Give the data again word for word; drop the pictures.
--------------------------------------------------
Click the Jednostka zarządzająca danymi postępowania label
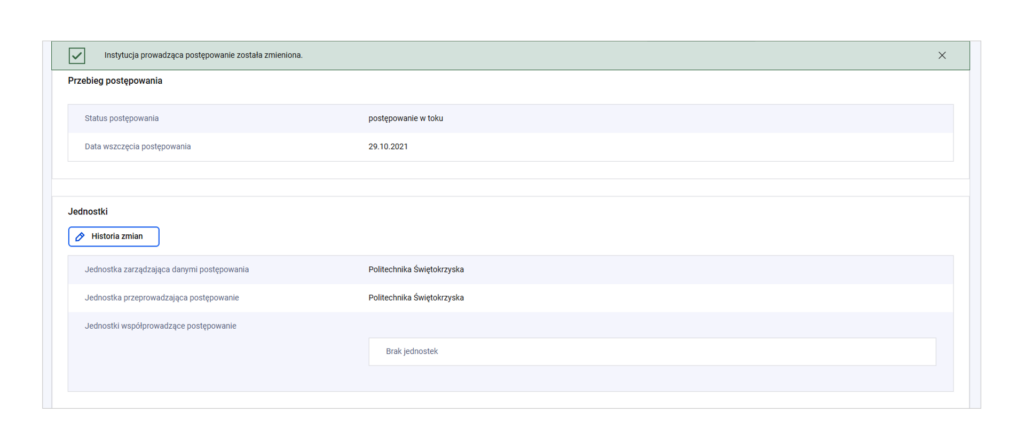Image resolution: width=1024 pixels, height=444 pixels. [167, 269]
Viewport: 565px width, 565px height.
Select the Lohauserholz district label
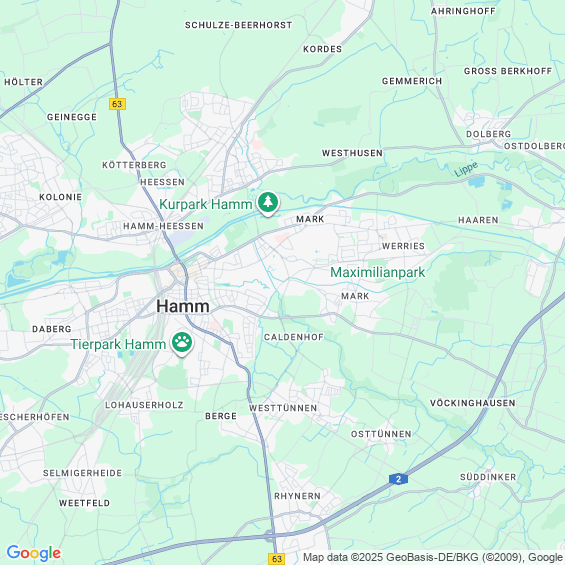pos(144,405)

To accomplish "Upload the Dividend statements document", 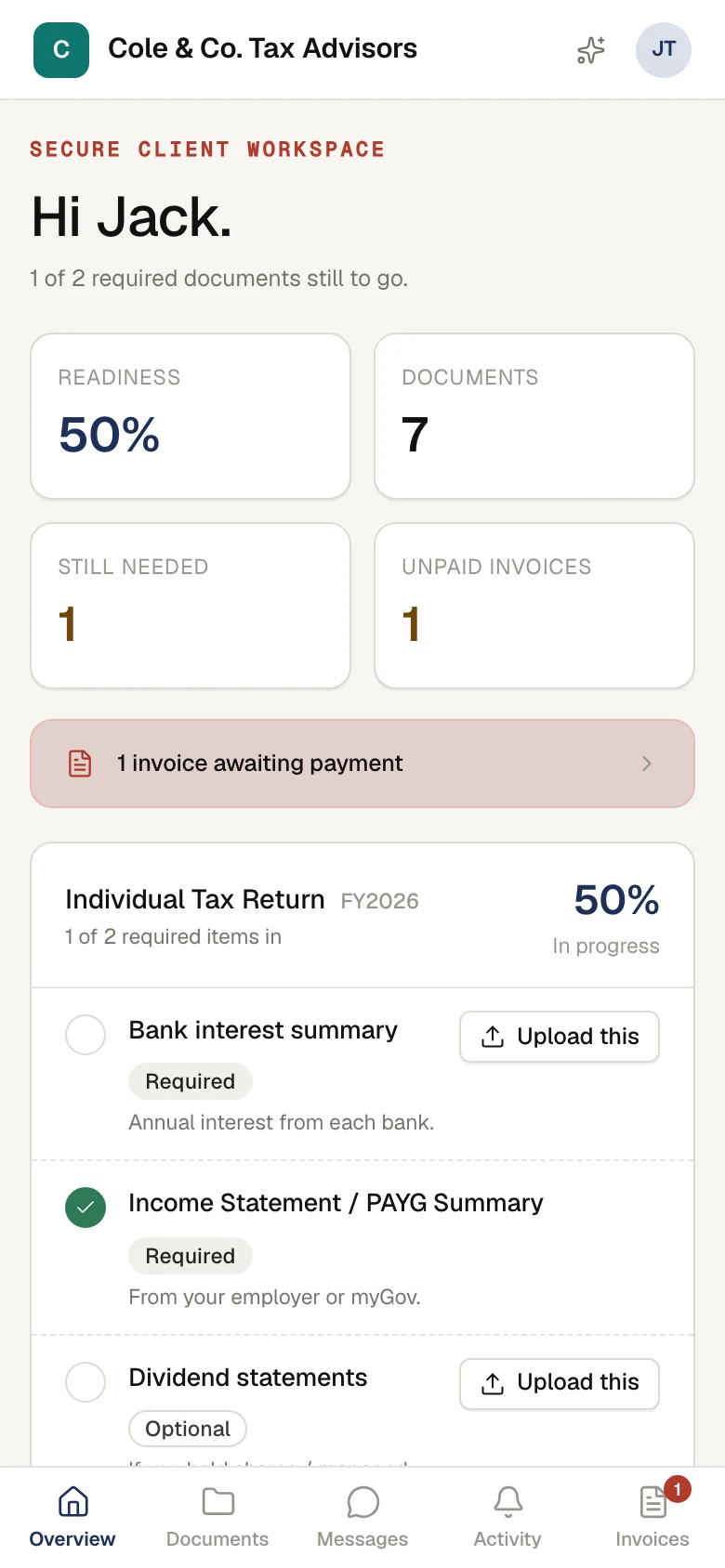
--------------------------------------------------
**Reply to the task**
Click the Jednostka zarządzająca danymi postępowania label
Image resolution: width=1024 pixels, height=444 pixels. [167, 269]
Viewport: 565px width, 565px height.
Select the Lohauserholz district label
pos(144,405)

To accomplish "Upload the Dividend statements document", 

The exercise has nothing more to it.